* Begin EXTRACTED MATERIAL *

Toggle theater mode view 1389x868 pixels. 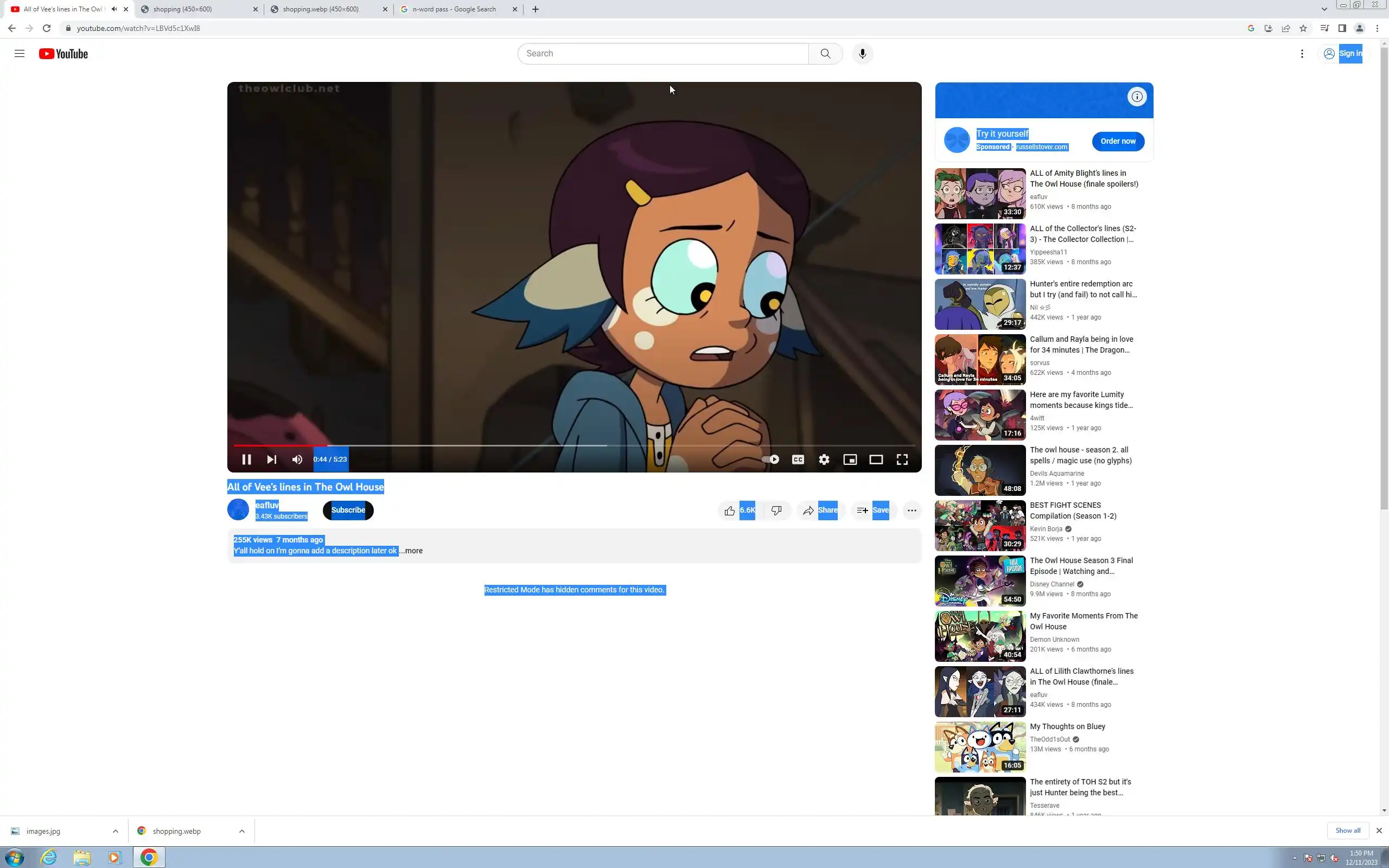tap(876, 459)
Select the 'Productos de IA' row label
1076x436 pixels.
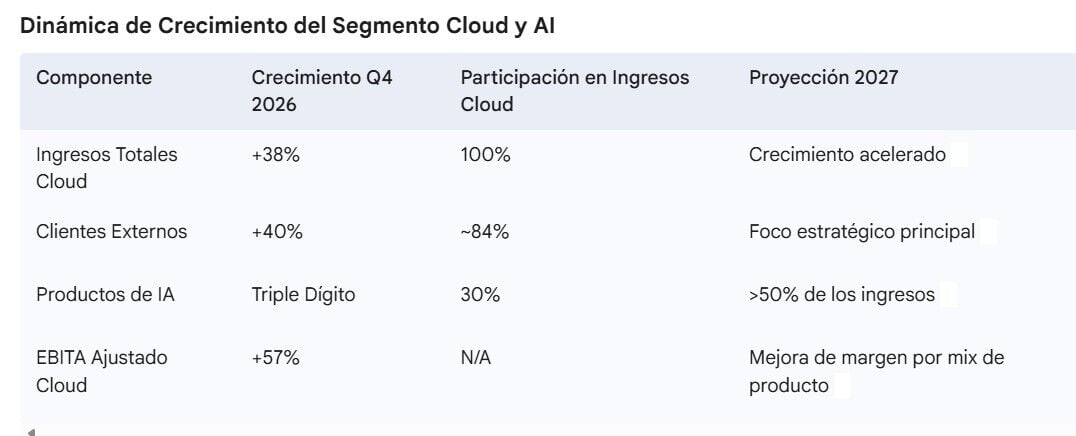(x=105, y=295)
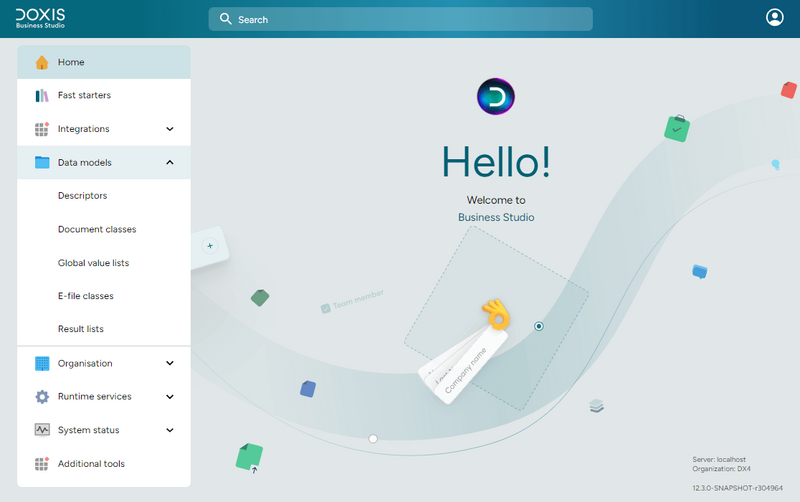Collapse the Data models section chevron
800x502 pixels.
coord(170,162)
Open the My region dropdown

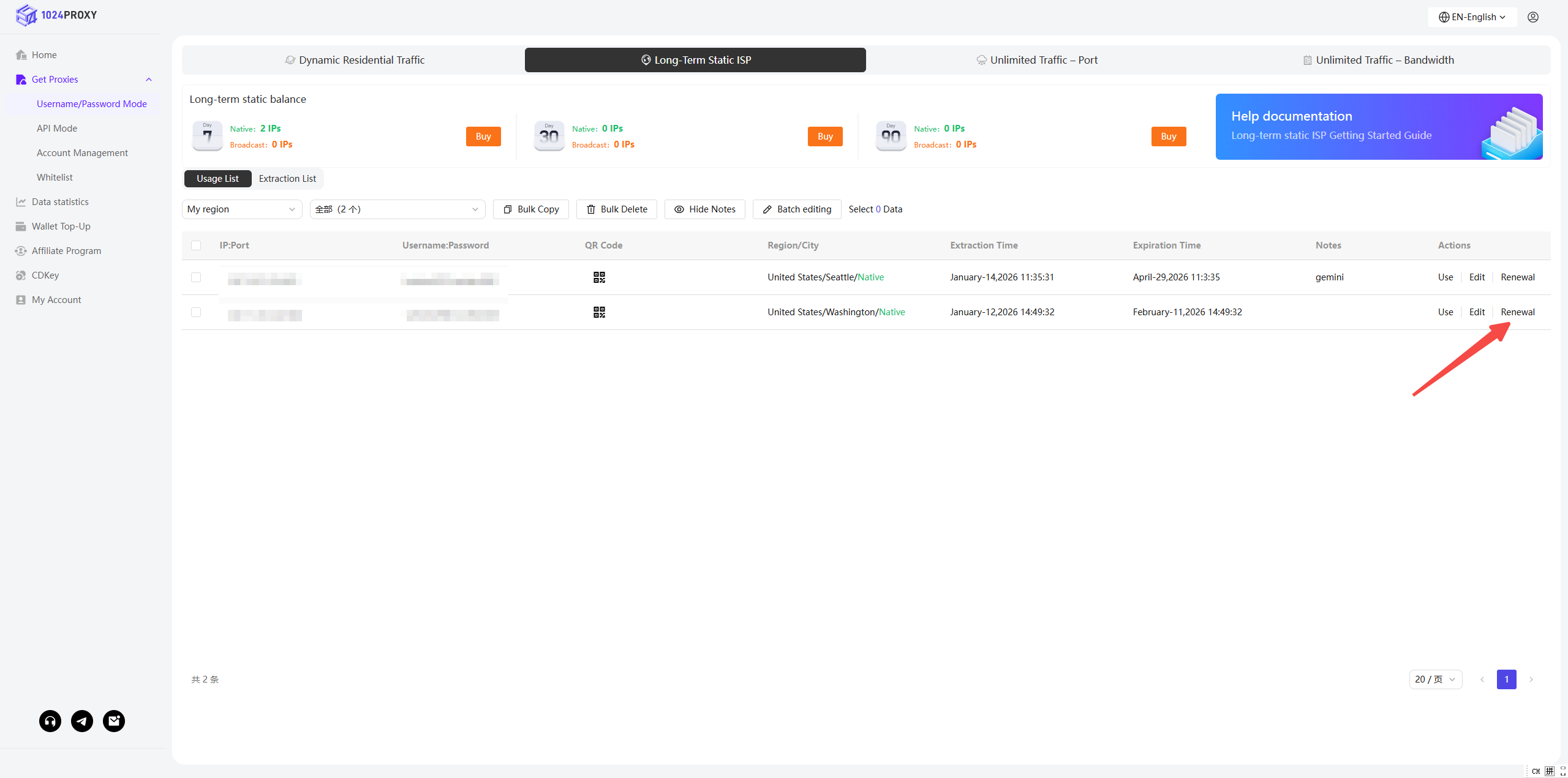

* End EXTRACTED MATERIAL *

** TASK DETAILS **
Reproduce the listing from the line containing "Select the 'Productos de IA' row label" through the end, leaving the pictures out of your answer.

** ANSWER BELOW **
Select the 'Productos de IA' row label
1076x436 pixels.
(x=105, y=295)
Collapse the Data models section chevron
800x502 pixels.
coord(170,162)
Open the My region dropdown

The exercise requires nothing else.